Selected excerpt —
TOPEKA — Vocal participants in a biting Kansas Senate debate on a bill granting a prompt $21 million tax break to business owners did so with weighty political and policy issues in mind.

Sen. Caryn Tyson, the Parker Republican who led the charge for passage of Senate Bill 303, is among candidates for the Second District congressional seat to be vacated by U.S. Rep. Lynn Jenkins, R-Kan. It was overwhelmingly approved by the Senate in a vote indicating the bill had the traction to be passed at any juncture in the session by the GOP-dominated Legislature and signed into law by Republican Gov. Jeff Colyer, who is engaged in a difficult campaign for governor.

Quick movement on the tax deduction for investment in machinery and equipment available since 2012 to corporations, but not owners of other business organizations, would offer Tyson a compelling talking point on the campaign trail. Her audience would be owners of more than 330,000 limited liability companies, sole proprietorships and other businesses who enjoyed a full exemption from state income tax until the revenue-strapped 2017 Legislature repealed that law.

“The sooner we can pass this bill, the quicker businesses will understand what is available to them,” Tyson said. “Small business would be on the same playing field with large corporations.”

On the other hand, Sen. Barbara Bollier, who also voted for the bill, expressed dismay Senate leadership permitted a measure depleting the state treasury onto the Senate floor so early in the 2018 session. Bollier argued targeted tax relief should await update of state revenue estimates in April and passage of a bill resolving the Kansas Supreme Court’s mandate to fix the state’s unconstitutional school financing system.

“I support local business, but it is not the right time to be cutting taxes,” the Mission Hills Republican said. “We do not yet know what our revenues will be, what will be required to settle the Gannon school funding case and what our budget needs to be for 2019.”

She said a better investment option for the Senate would be a bill expanding Medicaid eligibility to allow 150,000 Kansans to gain health insurance. In 2017, a majority of the Kansas Legislature voted for expansion but the bill was vetoed by then-Gov. Sam Brownback. If approved in Kansas, the state’s share in the first year would be a projected $25 million with the federal government responsible for 90 percent of the cost.

Task directions —
Answer these from the article on the Kansas Senate tax debate:
(a) For which congressional seat is Sen. Caryn Tyson a candidate?
(b) According to Sen. Barbara Bollier, what two things should targeted tax relief wait for?
(c) What is the projected state share in the first year if Medicaid expansion is approved in Kansas?

Source material —
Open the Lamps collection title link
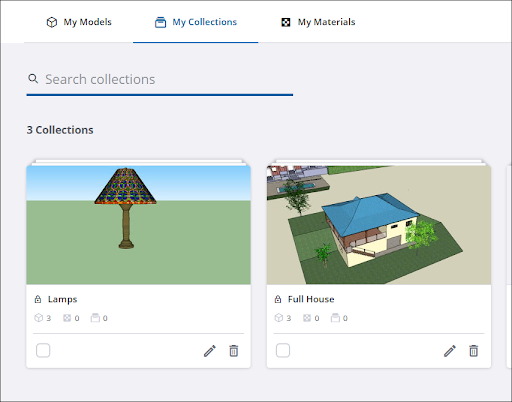This screenshot has width=512, height=402. click(62, 299)
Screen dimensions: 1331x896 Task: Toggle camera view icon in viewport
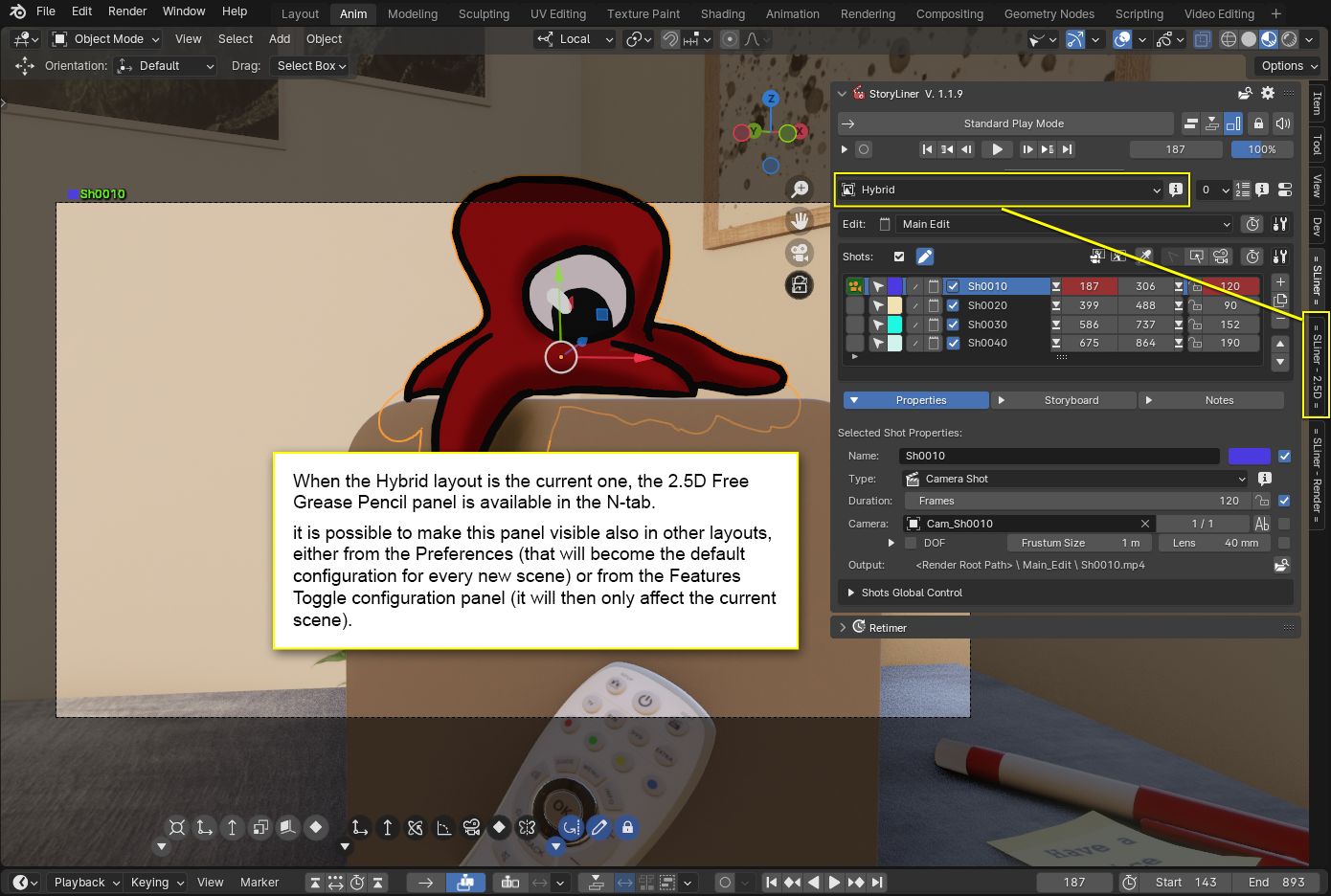[x=800, y=253]
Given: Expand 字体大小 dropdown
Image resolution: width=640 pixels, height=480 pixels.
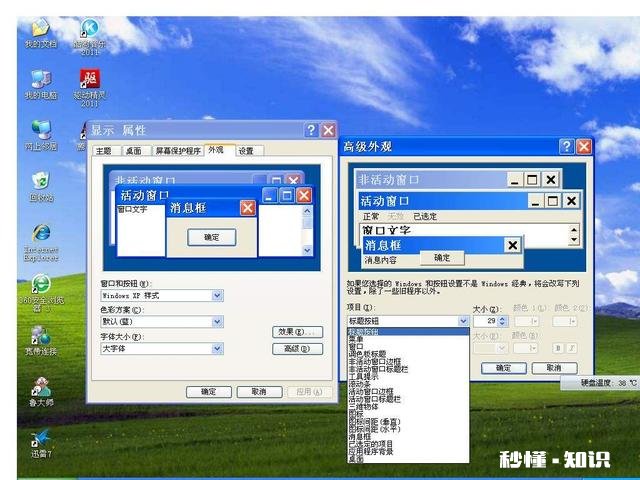Looking at the screenshot, I should pyautogui.click(x=217, y=349).
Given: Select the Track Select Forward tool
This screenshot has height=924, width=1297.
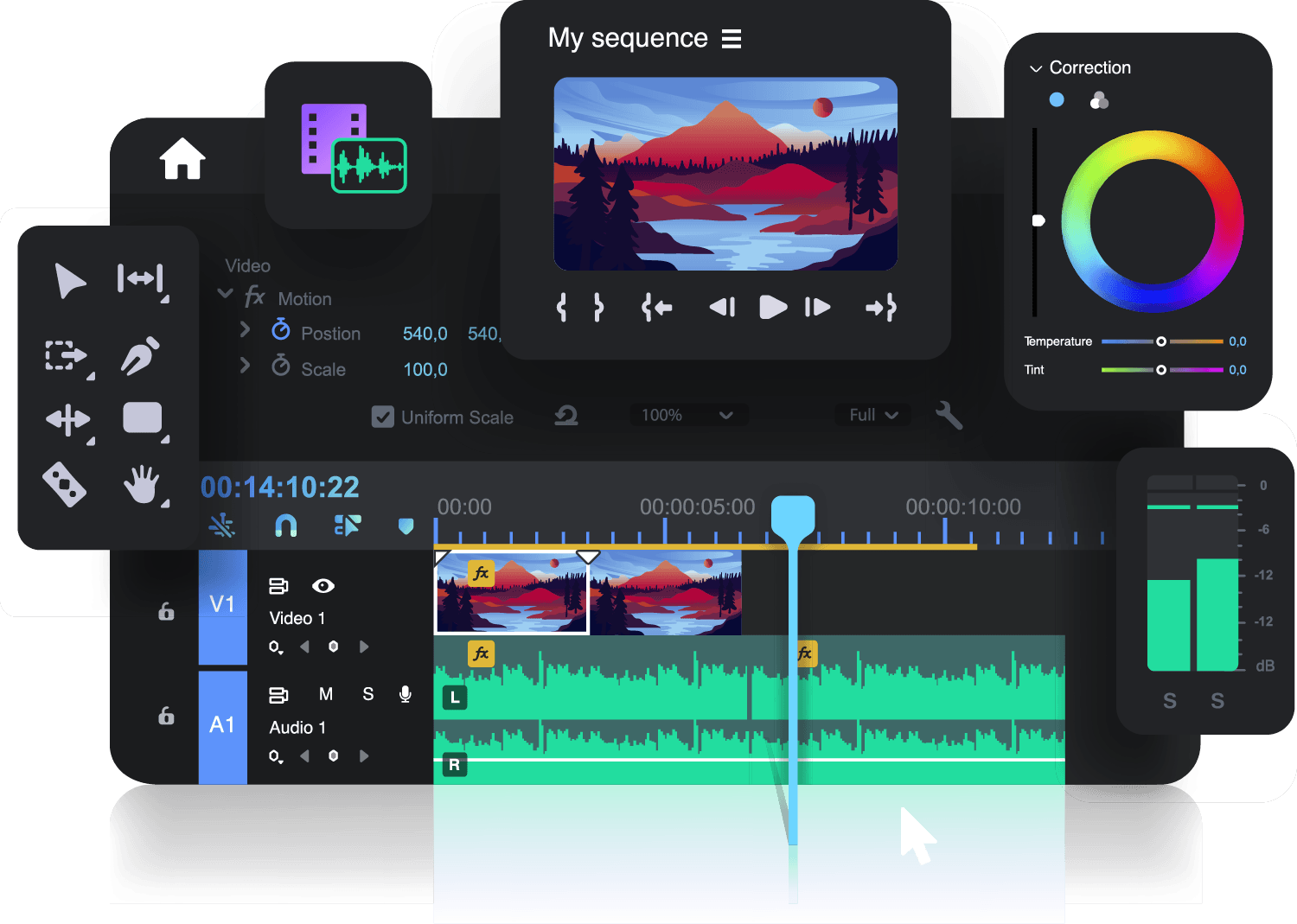Looking at the screenshot, I should [x=67, y=355].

Answer space —
(a) The Second District seat to be vacated by U.S. Rep. Lynn Jenkins.
(b) An update of state revenue estimates in April, and passage of a bill resolving the Kansas Supreme Court's mandate to fix the state's unconstitutional school financing system.
(c) $25 million, with the federal government responsible for 90 percent of the cost.